I readily agree that the higher the risk the greater the necessity of risk mitigation. After all, risk is not only a function of the probability of loss but the severity of loss when it occurs. And the severity of loss by a critical supplier will (by definition) be greater than one from a non-critical provider. In instances where defined critical suppliers exist, you will definitely need to have a must more rigorous, frequent interaction with procurement, the business/function and the supplier. Continuous interaction between the business supplier managers and the supplier’s operations manager is essential (to spot, analyze and correct emerging problems); periodic (e.g., quarterly) “relationship” reviews facilitated by procurement (SRM) and business and the critical supplier are vital to identifying patterns and trends that if left unresolved could erode the harmonious working relationship; and Principle of Partnership agreed upon by both business and the critical supplier are necessary to ensure behavior, openness and mutual appreciation for both parties contribution to the relationship are present. This is how there is an elevated risk management and oversight employed with those critical suppliers. That being said, this is (in my opinion) more about performance, operational and (yes) risk management. I do agree this elevated management is necessary.

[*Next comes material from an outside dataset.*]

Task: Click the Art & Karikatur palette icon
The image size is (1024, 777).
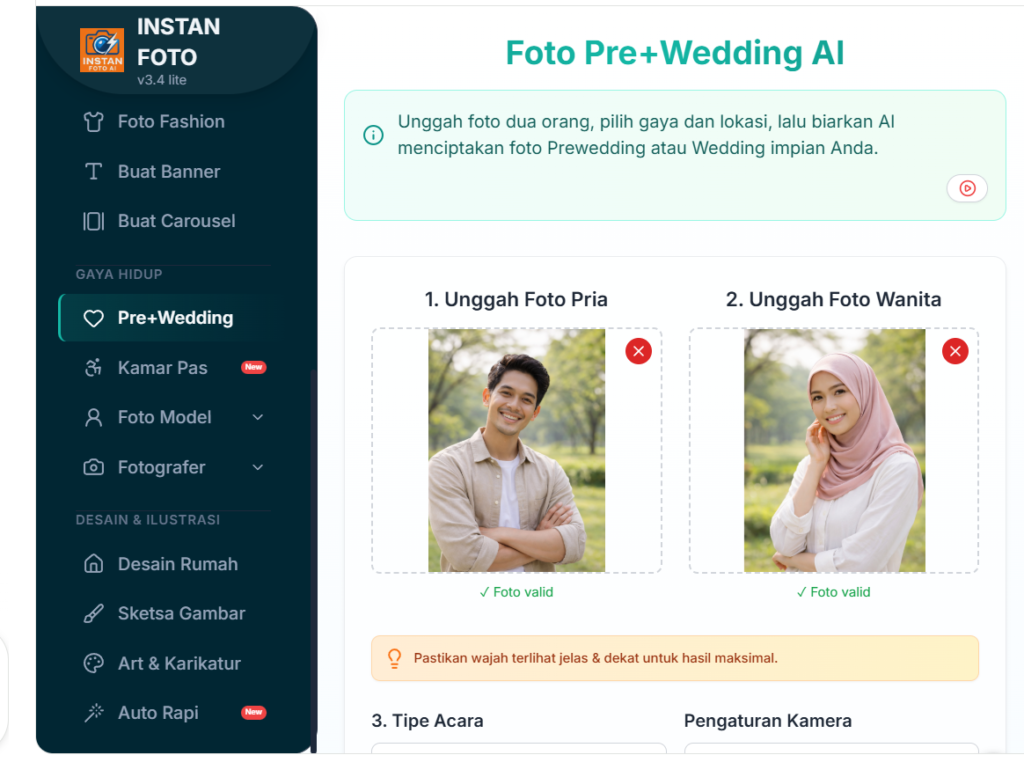Action: (94, 663)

But my previous suggestion that one would (and should) tolerate a higher degree of risk with certain critical suppliers than non-critical ones still needs some explaining. I would surmise most would agree that within their critical suppliers there resides a very few “strategic” suppliers. The expectations from these strategic suppliers are greater and transcends more than “governing and managing risk”. In my opinion, this is where one must move beyond governance in the traditional sense to one of mutual enhancement of the business relationship … to innovation and first-mover’s advantage … to sustainable value creation. When one enters this mutual relationship with strategically aligned businesses, tolerance of risk takes on a different perspective. For innovation and first-mover’s competitive advantage will naturally elevate risk (prudent risk-taking I might add). So my point is that it is definitely important to manage risk differently with all critical suppliers while at the same time for those few critical suppliers that are real strategic partners to the company, risk must be viewed as a necessary pairing to creativity and competiveness.
For me, one shoe does not fit all … and there are many more pairs of shoes than just two.